CGI is a subsidiary of Educational Testing Service (ETS), and is the

leading provider of certification and licensing examinations for

professionals,

business, and government. Last year more than 2 million language

students

and professionals registered to take the test, which has been given

for more than 20 years.

ExpertPlan, 50 Millstone Road, Windsor Corporate

Park 400, Suite 100, Cranbury 08512. Winthrop Cody, president.

609-918-2500;

fax, 609-918-1328. Home page: www.expertplan.com

U. S. Bancorp, the eighth largest financial services holding company

in the nation, announced in July that ExpertPlan would provide a

private

label web-enabled 401(k) product offered through U.S. Bank. Winthrop

Cody started this business at the Trenton Business and Technology

Center; he has 7,000 square feet at Windsor Corporate Park.

ExpertPlan’s web-based "self service" model empowers plan

participants to manage their own accounts, which eliminates

third-party

errors, and reduces costs and the administrative burdens on the

financial

professional and the plan sponsor. The web program also offers online

access to marketing materials and proposal requests.

Top Of Page
Leaving Town

Dopak Inc., 2010 Eastpark Boulevard, Cranbury 08512.

Www.dopak.com

At the end of June this petrochemical-based business moved to 9572

Kempewood, Houston TX 77080, 713-460-8311; fax, 713-460-8578. None

of the 10 people here accepted transfers. "Our main business is

in the Gulf Coast area, so the decision was made to move the

office,"

says a spokesperson. Martin Ball, vice president, is in charge of

this part of a Dutch company named Dovianus. Dopak makes and sells

liquid process samplers to the petrochemical industry.

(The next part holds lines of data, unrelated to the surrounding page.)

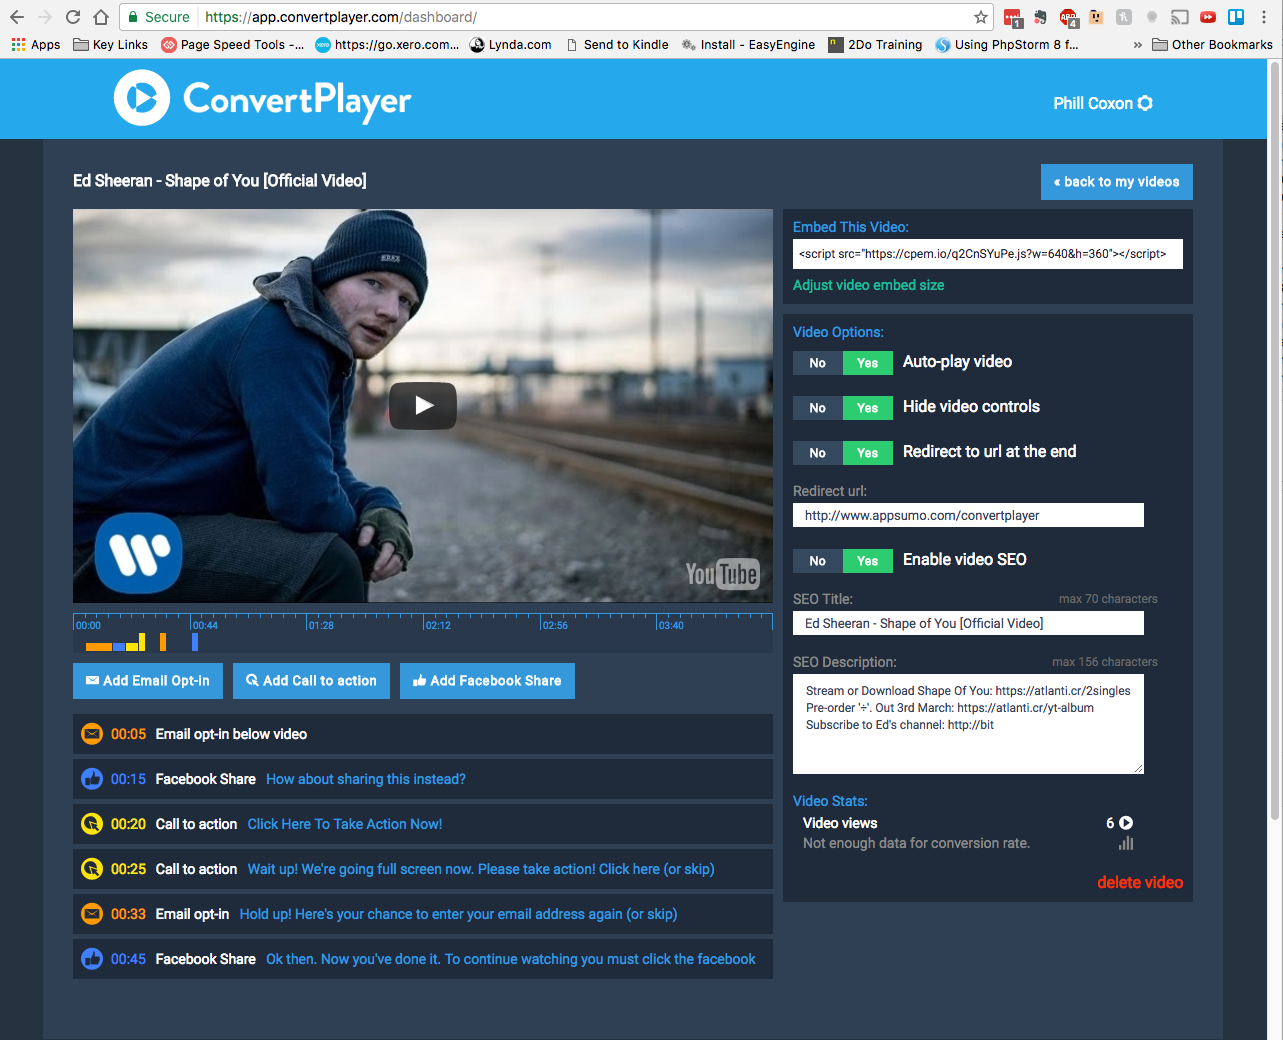Viewport: 1283px width, 1040px height.
Task: Go back to my videos
Action: pos(1116,182)
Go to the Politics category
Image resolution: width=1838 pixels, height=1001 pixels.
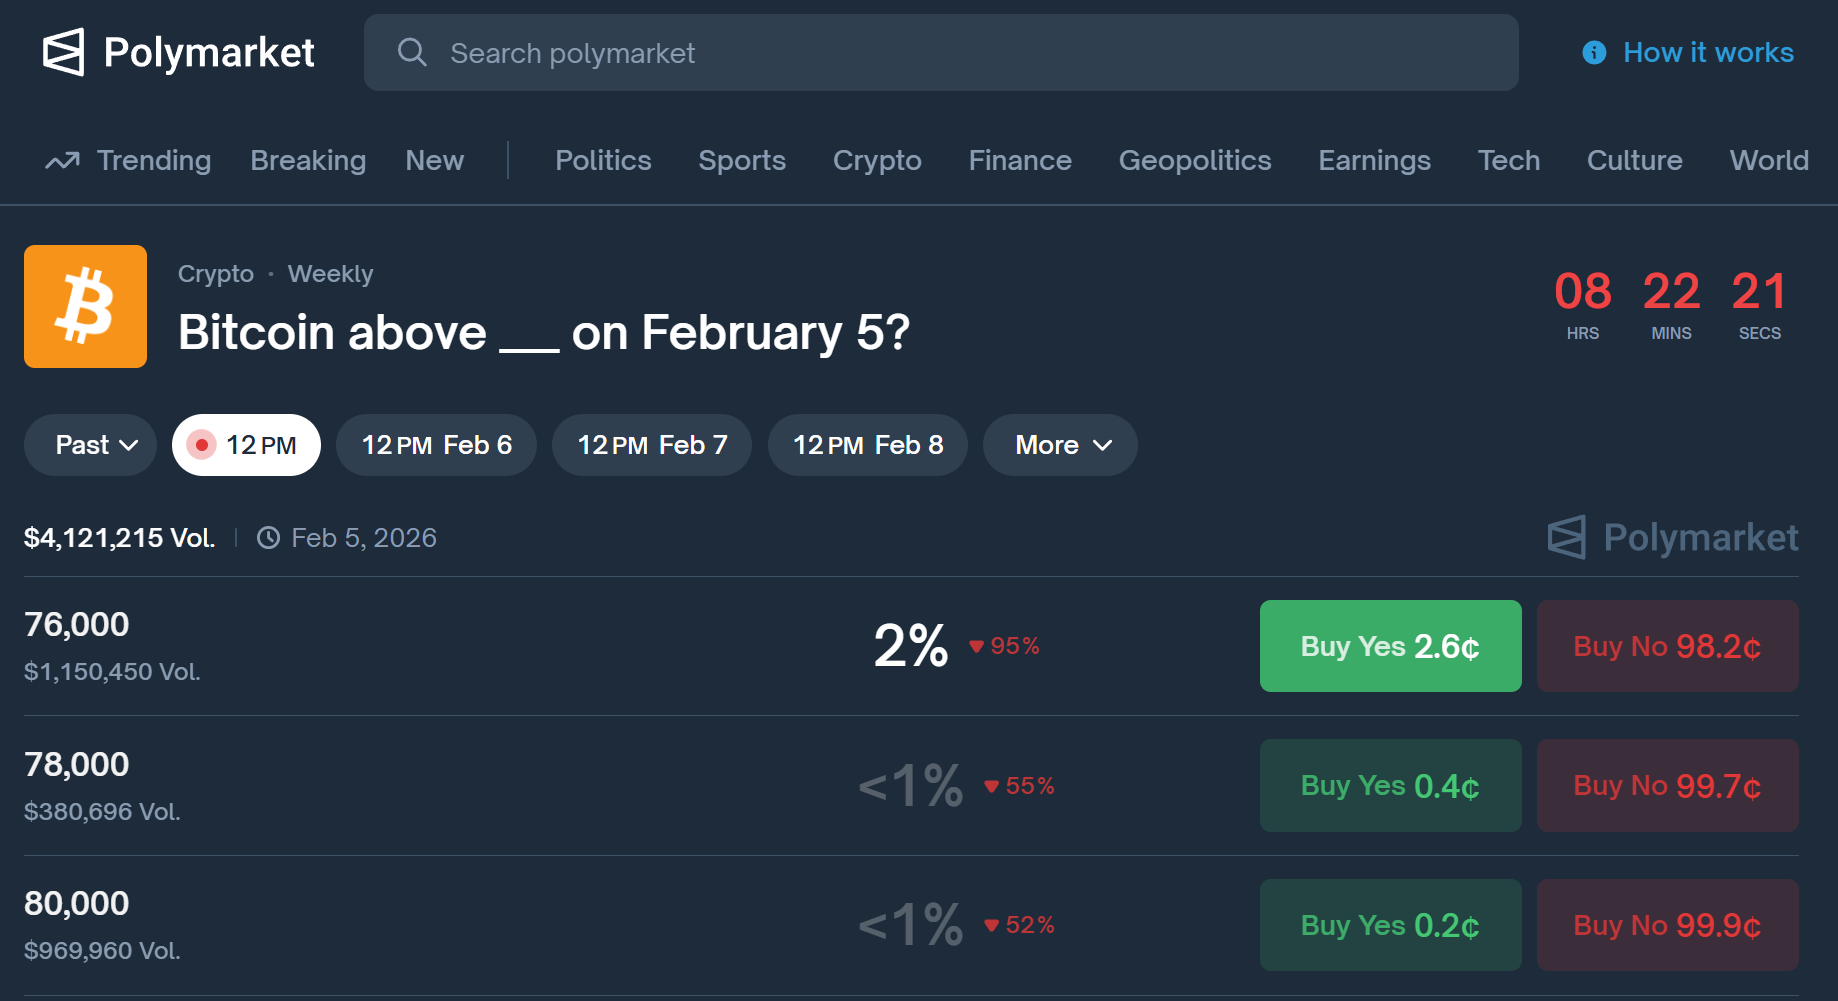[603, 161]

J.A.R. Engineering Inc., 14 Commerce Street, Suite

110, Flemington 08822. John H. Puha, president. 908-284-9040; fax,

908-284-9095. Www.jarengineering.com

The 37-year-old engineering firm expanded from 1,600 feet to 2,400

square feet in a move from 314 Wall Street in Research Park to

Flemington.

The firm designs HVAC, fire suppression, plumbing, and mechanical

systems for industrial, commercial, educational, and institutional

clients. Two of the partners, John Puha and Bob Chittenden, live in

Flemington. But Albert Pressler, who commutes from Monroe Township,

claims that "you can come from where I live in and never hit a

main highway."

Top Of Page
Management Move

Prevent Child Abuse – New Jersey, 103 Church Street,

Suite 210, New Brunswick 08901. Janet F. Rosenzweig, executive

director.

732-246-8060. Home page: www.preventchildabusenj.org

Janet Rosenzweig is the new executive director of the New Jersey

chapter

of Prevent Child Abuse. Formerly a professor of human services

administration

at Rider University, she is head of Mercer County’s Commission on

Child Abuse and Missing Children.

Founded in 1979, this state chapter collaborates with schools and

organizations in 134 communities to provide programs to prevent

physical,

sexual, and emotional child abuse and neglect.

Top Of Page
Death

Glenn G. Pearson , 51, on August 22. He was chief operator

engineer at Princeton Plasma Physics Laboratory.